Palmarès impressionnant

Inspiré par les Crazy Canucks, Erik Guay détient le palmarès le plus riche de l'histoire du ski alpin canadien avec 25 podiums de Coupe du monde, dont cinq victoires, un globe de cristal remis au meneur du classement du super-G (2011) et trois médailles en championnats du monde: l'or en descente à Garmisch-Partenkirchen en 2011, ainsi que l'or en super-G et l'argent en descente à Saint-Moritz en 2011. Au total, il a fait 231 départs dans le Cirque blanc, le premier à Val d'Isère en 2000.

Premier podium

À 22 ans, il décroche le premier podium de sa carrière, une deuxième place à la descente de Lake Louise, en novembre 2003. «Quand tu es jeune, tu as envie d'aller vite et tu te fous des risques.
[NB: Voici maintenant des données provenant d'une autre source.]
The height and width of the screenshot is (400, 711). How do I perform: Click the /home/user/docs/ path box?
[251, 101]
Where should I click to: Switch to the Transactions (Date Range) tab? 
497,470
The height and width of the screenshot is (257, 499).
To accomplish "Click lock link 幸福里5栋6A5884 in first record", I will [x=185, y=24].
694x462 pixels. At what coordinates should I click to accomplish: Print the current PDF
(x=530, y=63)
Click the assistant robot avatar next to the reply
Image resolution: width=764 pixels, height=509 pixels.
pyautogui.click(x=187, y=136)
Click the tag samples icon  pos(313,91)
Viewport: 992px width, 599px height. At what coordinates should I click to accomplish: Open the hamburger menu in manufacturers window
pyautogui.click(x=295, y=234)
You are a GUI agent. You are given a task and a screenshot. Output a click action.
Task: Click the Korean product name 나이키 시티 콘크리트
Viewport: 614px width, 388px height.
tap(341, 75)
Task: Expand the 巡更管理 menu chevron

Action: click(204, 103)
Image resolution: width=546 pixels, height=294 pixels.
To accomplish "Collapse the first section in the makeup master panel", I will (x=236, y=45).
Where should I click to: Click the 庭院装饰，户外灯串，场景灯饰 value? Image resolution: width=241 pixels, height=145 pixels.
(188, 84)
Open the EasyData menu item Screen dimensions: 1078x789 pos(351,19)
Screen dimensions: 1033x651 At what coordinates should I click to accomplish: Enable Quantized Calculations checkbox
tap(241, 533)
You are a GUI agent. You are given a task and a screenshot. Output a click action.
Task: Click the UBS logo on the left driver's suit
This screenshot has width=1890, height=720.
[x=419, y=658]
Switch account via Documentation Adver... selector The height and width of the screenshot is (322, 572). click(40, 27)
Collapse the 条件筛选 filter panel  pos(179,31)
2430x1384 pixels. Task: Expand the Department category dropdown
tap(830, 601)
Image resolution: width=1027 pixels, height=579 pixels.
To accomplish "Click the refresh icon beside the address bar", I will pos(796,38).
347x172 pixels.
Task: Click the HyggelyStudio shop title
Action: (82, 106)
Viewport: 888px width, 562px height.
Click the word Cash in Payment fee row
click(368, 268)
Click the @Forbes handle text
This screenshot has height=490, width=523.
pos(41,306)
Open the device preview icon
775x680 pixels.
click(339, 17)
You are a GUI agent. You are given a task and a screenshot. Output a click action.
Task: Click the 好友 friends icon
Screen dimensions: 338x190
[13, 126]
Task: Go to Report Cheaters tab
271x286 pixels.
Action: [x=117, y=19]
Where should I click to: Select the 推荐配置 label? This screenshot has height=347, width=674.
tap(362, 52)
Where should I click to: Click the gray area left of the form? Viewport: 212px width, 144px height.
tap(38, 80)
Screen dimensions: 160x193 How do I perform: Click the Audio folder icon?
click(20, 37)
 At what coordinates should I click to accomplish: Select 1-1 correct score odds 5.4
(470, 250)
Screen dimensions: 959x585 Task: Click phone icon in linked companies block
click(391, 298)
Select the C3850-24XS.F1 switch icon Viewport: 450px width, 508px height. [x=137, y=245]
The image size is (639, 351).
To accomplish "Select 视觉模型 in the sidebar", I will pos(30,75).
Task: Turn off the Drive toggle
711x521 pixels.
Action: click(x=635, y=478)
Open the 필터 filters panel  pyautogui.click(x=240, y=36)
Dans ce temps-là, je m'en foutais complètement et je poussais la limite. Je skiais aussi pas mal moins bien que je le fais maintenant. J'avais fini juste derrière Michael Walchhofer et devant Hermann Maier et Kjetil Andre Aamodt, les grands noms. C'était vraiment quelque chose!» Deux semaines plus tard, il se blesse gravement à un genou lors d'une descente d'entraînement à Val Gardena, en Italie. Il attendra trois ans avant de remonter sur le podium.

Première victoire

Le 24 février 2007, au lendemain d'une troisième place au même endroit, il obtient la première victoire de sa carrière en Coupe du monde à la descente de Garmisch-Partenkirchen, en Allemagne. «J'étais motivé, dans ma zone, tu le sens un peu à l'avance quand ça va super bien comme ça. Il n'était pas question que quelqu'un me batte cette journée-là. Même si je partais plus loin et que le parcours avait beaucoup ralenti. Je suis vraiment allé la chercher, celle-là.»

Champion du monde

Après un titre-surprise en descente aux Mondiaux de 2011, Guay signe son chef-d'oeuvre avec deux médailles aux Mondiaux de Saint-Moritz en 2017, dont l'or au super-G. À 35 ans, il devient le plus vieux champion mondial de l'histoire. Quelques semaines plus tôt, il avait subi une terrible chute à Garmisch. «Quand tu es dedans, tu es dedans. Même un gros crash comme ça ne t'affecte pas. C'est plus motivant qu'autre chose. Je suis tombé à Garmisch seulement parce que j'étais compétitif et que j'attaquais. Aussitôt que je me suis mieux senti, que la meurtrissure a guéri, j'étais prêt à attaquer de nouveau.»

Déceptions olympiques

En trois Jeux olympiques, Guay n'a jamais réussi à monter sur le podium: «Ça va me rester sur le coeur longtemps.» À Turin, en 2006, il n'avait pas skié pendant deux semaines en raison d'une blessure à un genou. Après une anesthésie locale, il avait pris le quatrième rang du super-G. Quatre ans plus tard, à Vancouver, il a fini deux fois cinquième, ratant la médaille de bronze par trois centièmes en super-G après un léger écart en haut de parcours qu'il regrette encore. «J'ai gagné tous les autres intervalles... J'étais déçu, mais hyper motivé en sortant de là. Je suis allé gagner le super-G en Norvège et ensuite le globe de cristal à Garmisch.»